Input data:
== == ==

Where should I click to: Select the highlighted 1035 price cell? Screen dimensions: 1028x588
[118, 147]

== == ==

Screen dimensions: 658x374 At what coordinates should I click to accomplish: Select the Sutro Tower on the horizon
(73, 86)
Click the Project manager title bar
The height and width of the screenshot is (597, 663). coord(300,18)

== == ==

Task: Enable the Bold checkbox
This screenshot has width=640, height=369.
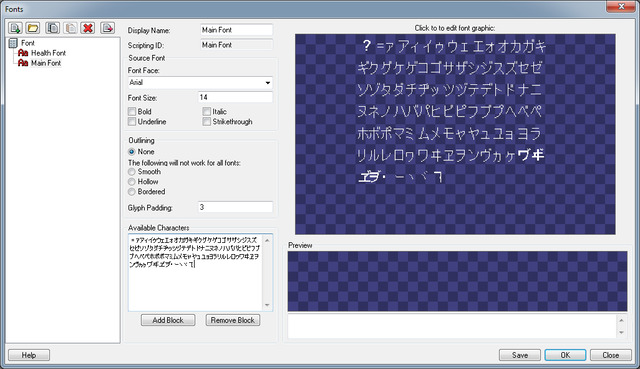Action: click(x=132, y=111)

== == ==

Report each line in the records above that contains the word "screenshot", treating uppercase and lowercase as different.

The height and width of the screenshot is (597, 663). coord(300,18)
This screenshot has width=640, height=369.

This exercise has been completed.